Mavis Yildirim dont le père a été grièvement blessé par l’armée turque a raconté les violences subies par les habitants du village de Misref (Baglan en turc), dans le district de Lice / Amed (Diyarbakir).

A la veille de l’institution du couvre-feu dans le village de Misref, l’armée turque a tiré sur les habitants à partir d’un hélicoptère, faisant 3 blessés, dont deux graves. Une délégation du HDP (Parti démocratique des Peuples) qui s’est rendue sur place hier a rapporté que les trois personnes avaient été visées alors qu’elles se trouvaient à proximité de leurs champs. Elle a par ailleurs indiqué que l’une d’elles, Celal Yildirim, avait été grièvement blessée à la tête et se trouvait en soins intensifs, tandis que son fils, Bedri Yildirim, avait été placé en garde à vue.

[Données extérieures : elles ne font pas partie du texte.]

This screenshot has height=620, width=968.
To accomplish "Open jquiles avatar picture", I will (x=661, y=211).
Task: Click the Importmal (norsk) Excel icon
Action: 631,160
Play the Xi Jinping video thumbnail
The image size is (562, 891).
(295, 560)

NOUS AVONS ENTENDU DES COUPS DE FEU ET DES DETONATIONS, TOUT S’EST PASSE EN 5 MINUTES

La fille de Celal Yildirim, Mavis Yildirim s’est confiée à des journalistes locaux : « Après le dîner, mon père, Celal Yildirim (60 ans) et mon frère Bedri Yildirim (24 ans) ont pris le tracteur pour aller dans les champs. 5 minutes après, nous avons entendu des coups de feu et des détonations. »

‘UNE FUMEE EPAISSE S’ELEVAIT, TOUTE LA ZONE ETAIT ENCERCLEE PAR LES MILITAIRES’

« Dès que nous avons entendu les bruits, nous nous sommes précipités sur le balcon, a poursuivi Mavis Yildirm. J’ai alors vu une épaisse fumée s’élever du village. J’ai tout de suite couru vers l’endroit d’où venait la fumée. Arrivée là, j’ai vu que les militaires encerclaient toute la zone. Les villageois vivant à proximité s’étaient cloîtrés chez eux, il ne restait plus personne dehors. Ma mère et moi avons demandé plusieurs fois aux militaires s’il y avait des blessés. Ceux-ci ont répondu qu’il ne s’était rien passé, il nous ont demandé de nous éloigner »

‘LES PERSONNES BLESSEES ONT ETE TORTUREES’

Mavis a poursuivi en relatant les dires des premiers témoins des événements : « Mon père et mon frère ont été ciblés par les hélicoptères alors qu’ils étaient sur le tracteur. Ils se sont alors jetés hors du tracteur. Les hélicoptères ont continué à tirer sur eux. Mon père a reçu une blessure grave à la tête. Ensuite, mon père et mon frère ont été arrêtés par les militaires qui les ont déshabillés et frappés sur place. »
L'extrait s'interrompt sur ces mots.